Seria curiosa uma estatística computando os campos de futebol que existem nos arredores do Rio. Só os daqui da Ilha chegariam para abastecer de esporte qualquer cidade grande; porque os campos rebentam em toda parte, se agasalham em qualquer aberto de praia, em qualquer nesga de quintal ou qualquer barriga de rua. Bem defronte de nossa casa, por exemplo, temos uma mal-aventurada pracinha onde se bate bola das seis da manhã até noite cerrada, revezando-se as turmas de jogadores, a começar do pessoal miudinho que joga com bola do tamanho de um punho, até o team de homens feitos que vem de camisa e calção e usa pelota de couro conforme o modelo olímpico.

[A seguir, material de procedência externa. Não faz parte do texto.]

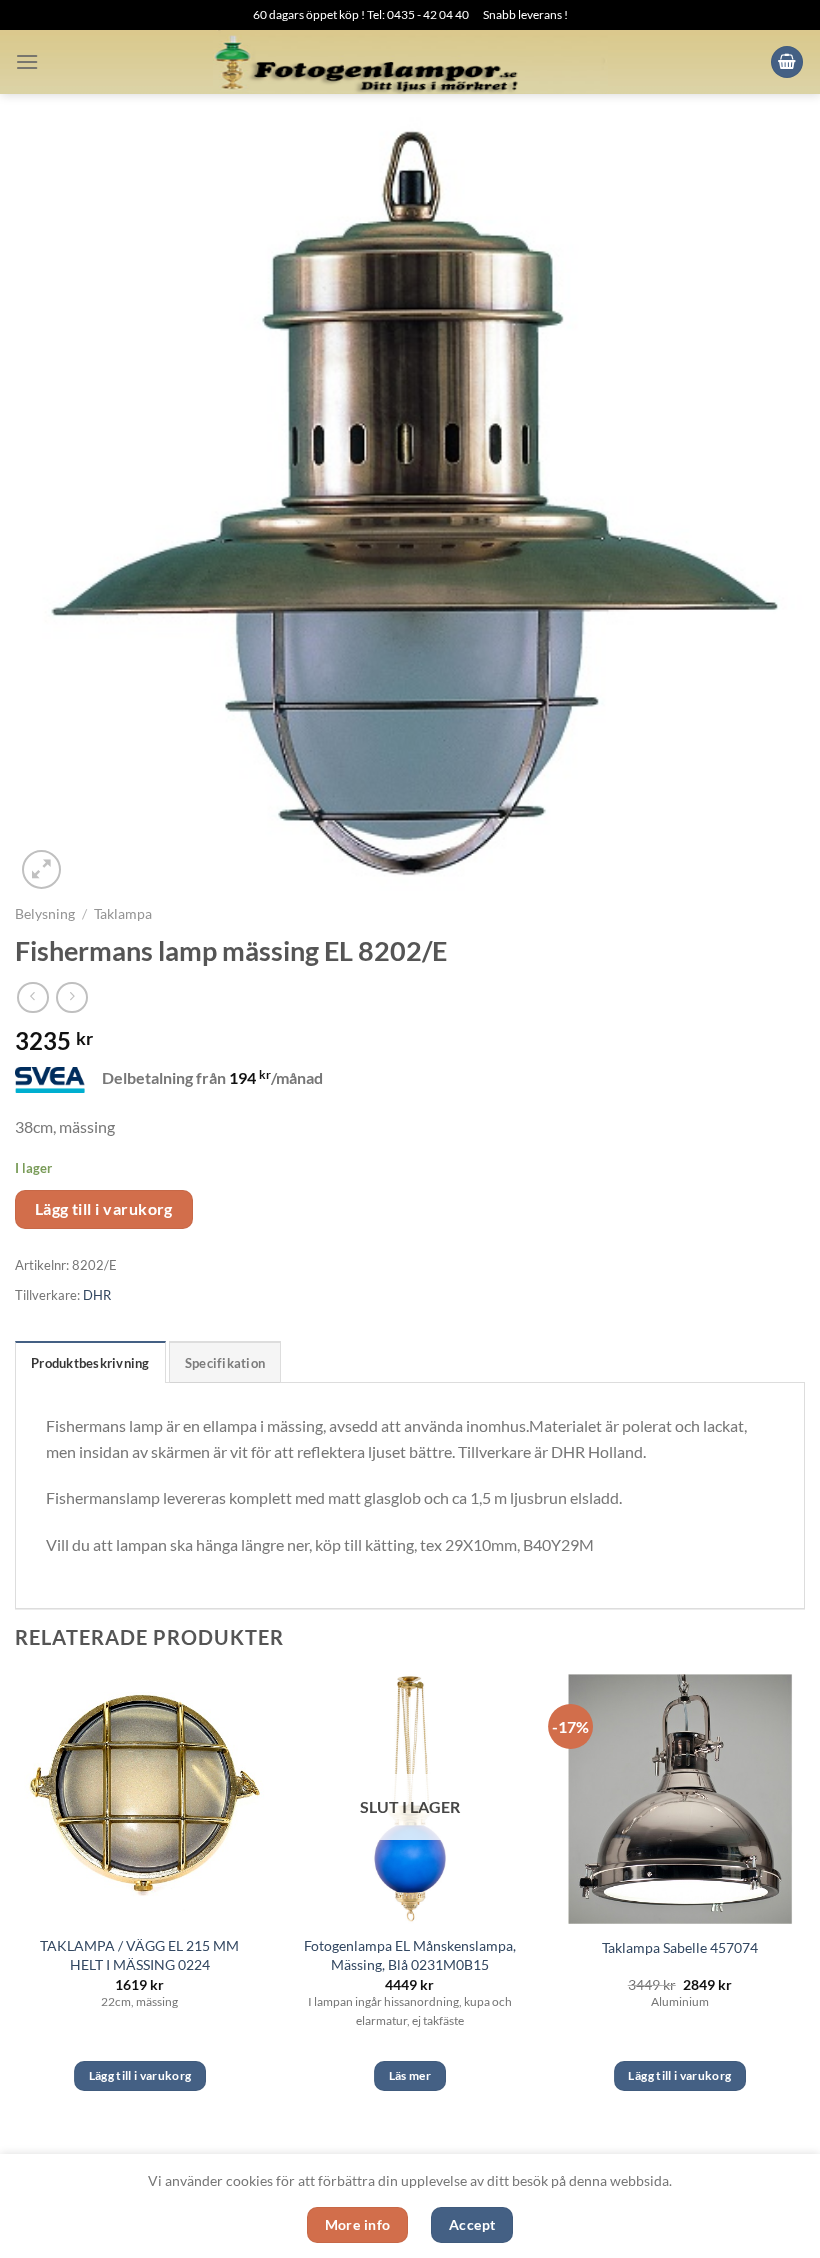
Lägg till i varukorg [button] (140, 2075)
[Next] (804, 1900)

Fala-se muito na indolência do mestiço nacional, já se escreveram bibliotecas acerca da incapacidade da nossa raça para tudo que exija esforço físico. Mas basta a paixão brasileira pelo futebol para mostrar exatamente o contrário: no ardor com que se entregam ao “esporte das multidões” nossos patrícios em todas as idades e de todas as condições sociais, está o maior desmentido da nossa preguiça. Pois quem ousará dizer que é o futebol esporte de preguiçoso? Nele suam e se esbofam não só os 22 jogadores e o juiz, como a própria “torcida”, que se descabela, urra, rola de arquibancada abaixo, invade o campo e enfrenta a cavalaria.

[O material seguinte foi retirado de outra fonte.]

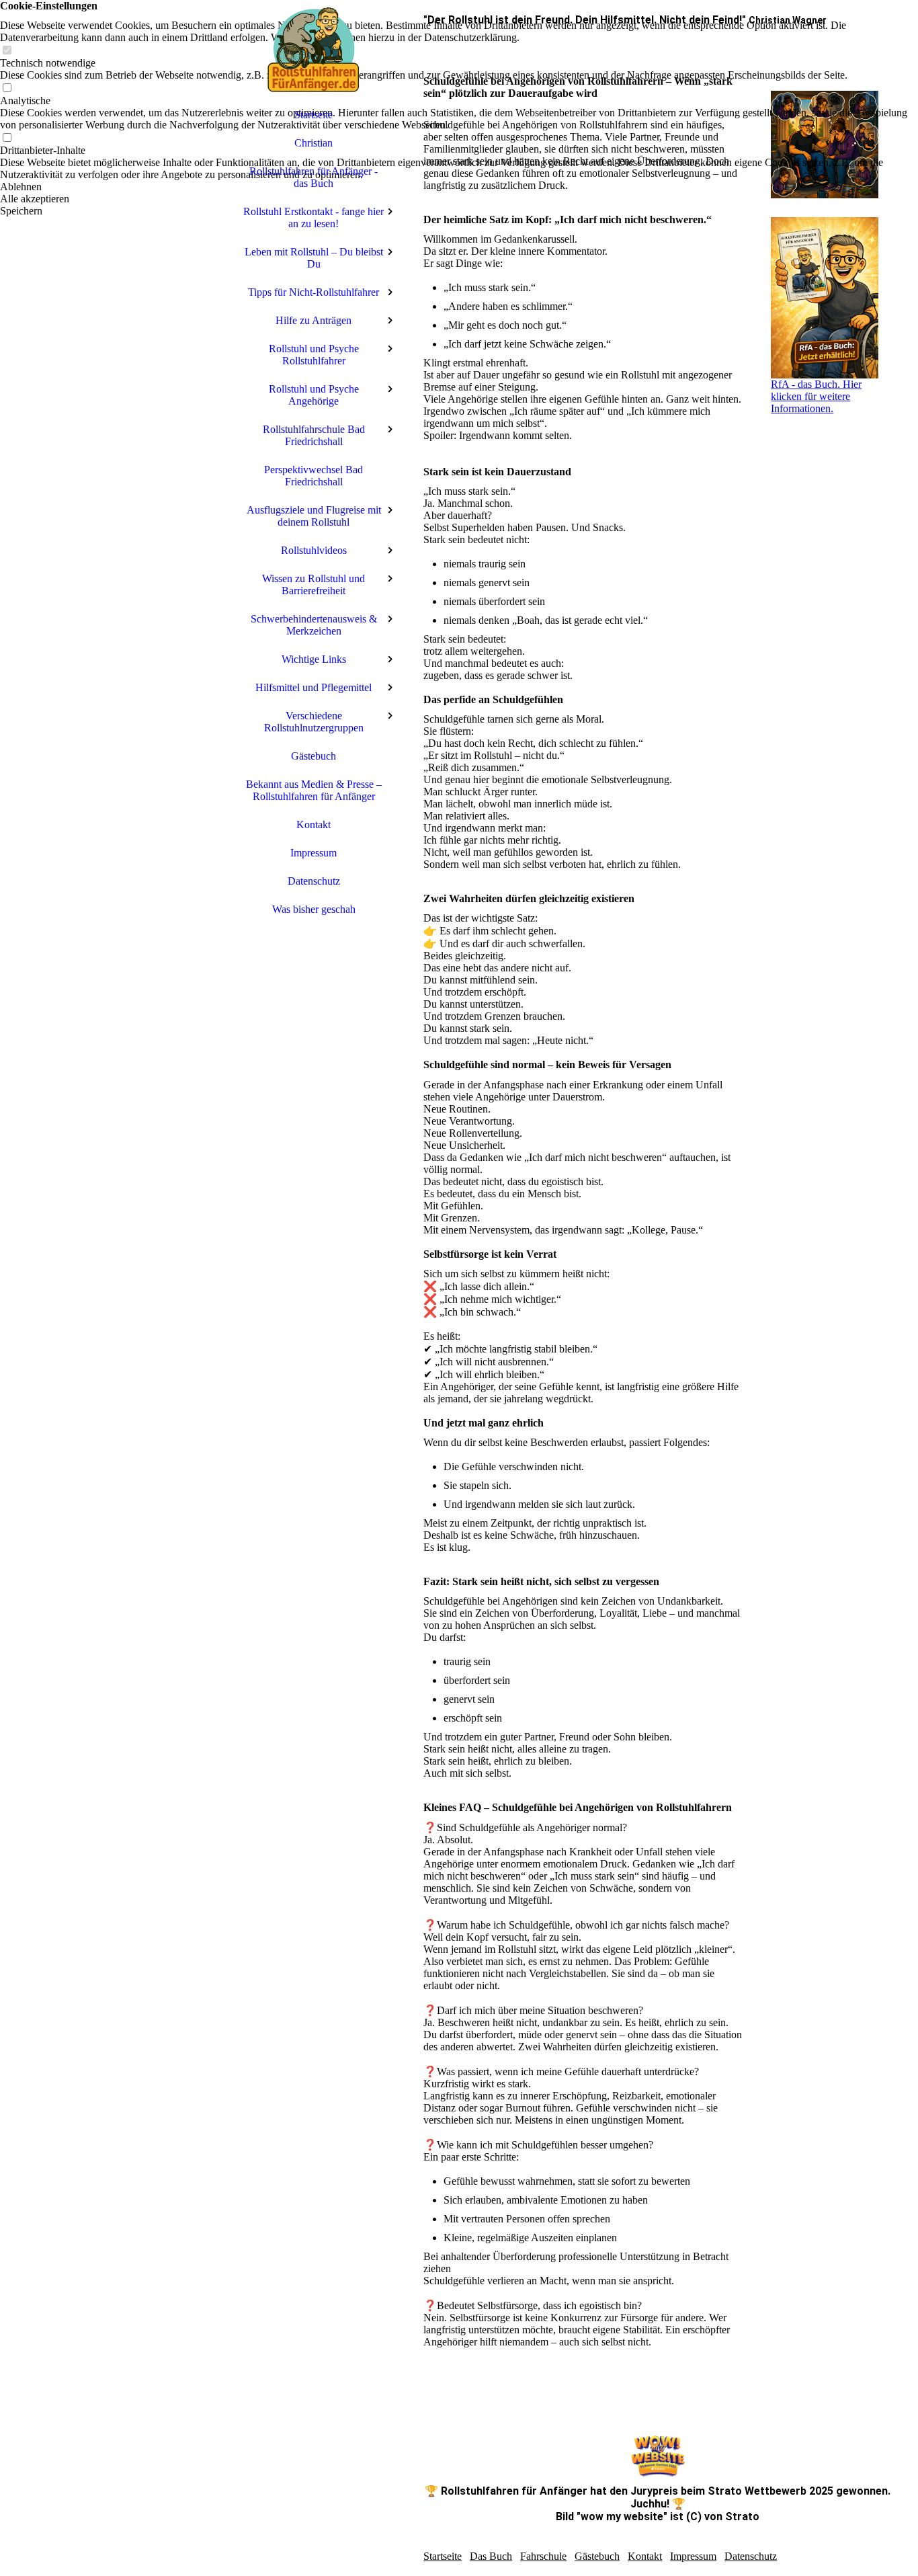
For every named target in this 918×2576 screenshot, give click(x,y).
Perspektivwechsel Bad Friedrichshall (313, 475)
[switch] (6, 50)
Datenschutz (314, 881)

Outra das nossas celebradas incapacidades que a prática do futebol desmente é a famosa incapacidade de organização do brasileiro. Pois parece um milagre ver como nos lugares mais humildes se formam teams — compostos na maioria de rapazes que moram mal, comem mal e dormem pessimamente, empregados em maus empregos, vivendo de biscates ou totalmente desempregados — mesmo porque a prática intensiva do esporte não dá margem para muito trabalho.... Há, é verdade, os heróis que ao cabo de oito horas no pesado rebentando o corpo, ainda vão para o campo treinar, depois das quatro da tarde. Mas esses são exceções. O comum é o esporte absorver tudo, homem e profissão. Pois, como dizíamos, aqueles rapazes que comumente nada têm para si, surgem em campo de camisa e calção regulamentar, chuteira, meias, e alguns até se dão ao luxo de joelheiras.

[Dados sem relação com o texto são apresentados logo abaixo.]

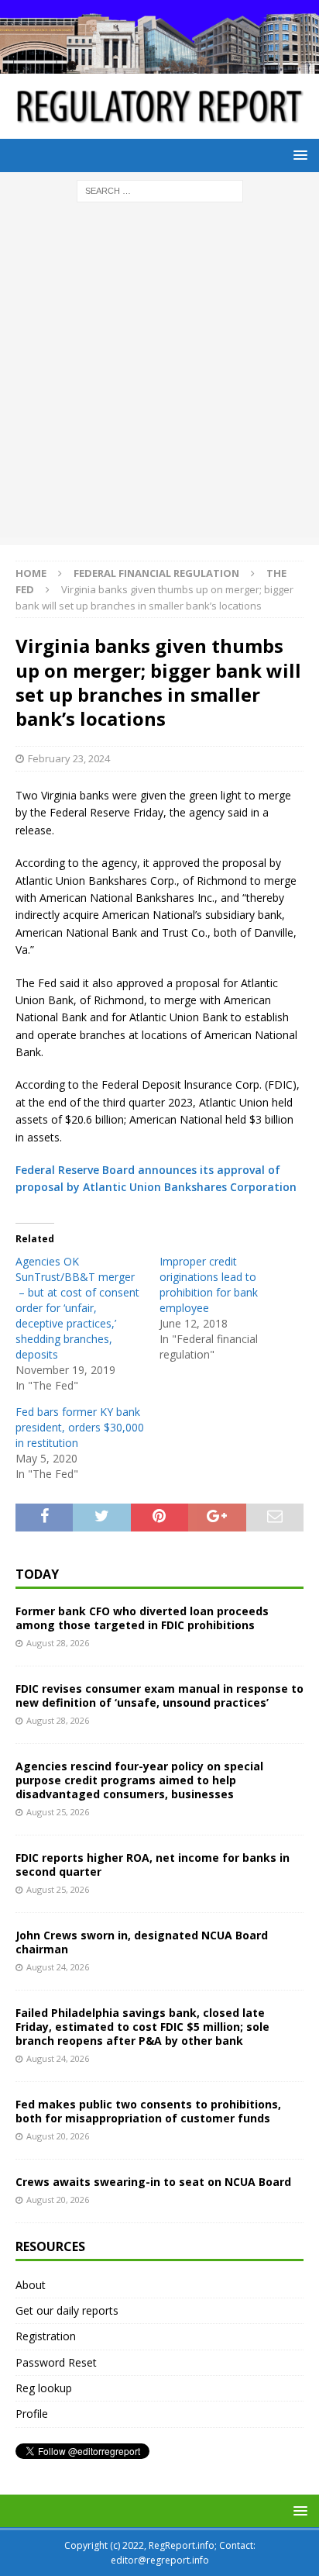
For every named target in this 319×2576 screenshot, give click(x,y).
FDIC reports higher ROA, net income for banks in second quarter (152, 1864)
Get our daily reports (66, 2310)
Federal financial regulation (156, 573)
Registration (45, 2336)
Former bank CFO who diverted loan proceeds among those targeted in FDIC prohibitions (142, 1618)
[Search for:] (160, 189)
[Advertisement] (159, 377)
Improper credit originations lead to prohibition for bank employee (209, 1284)
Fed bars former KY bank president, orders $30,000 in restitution (79, 1427)
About (30, 2284)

Aqui na Ilha tem um uso muito simpático: cada clube que se organiza escolhe como patrono, — ou antes, elege presidente um aficionado que tenha as suas posses, cabendo a este não apenas a honra da investidura como o encargo de fornecer uniformes ao team. Há presidentes que a bem dizer se arruínam e fazem dívidas por amor do seu clube, mas no dia do jogo não se vê em campo jogador descalço nem de camisa diferente.

O campo já é outro problema; fornecem-no ou os terrenos do governo, que aqui ainda são muitos e baldios, ou cede-os um proprietário entusiasta do esporte. A rigor, para haver um clube basta que os sócios possuam as camisas e as chuteiras e as traves do gol. O resto, jogadores e campo se improvisam em qualquer parte. Para os primeiros nunca faltam voluntários, antes pelo contrário, até excedem à procura. Para o campo, tendo os seis paus com que se fazem os gols, tudo serve, rua e praça que seja — nem para outra coisa existe à toa neste litoral tanta beirada de praia vazia.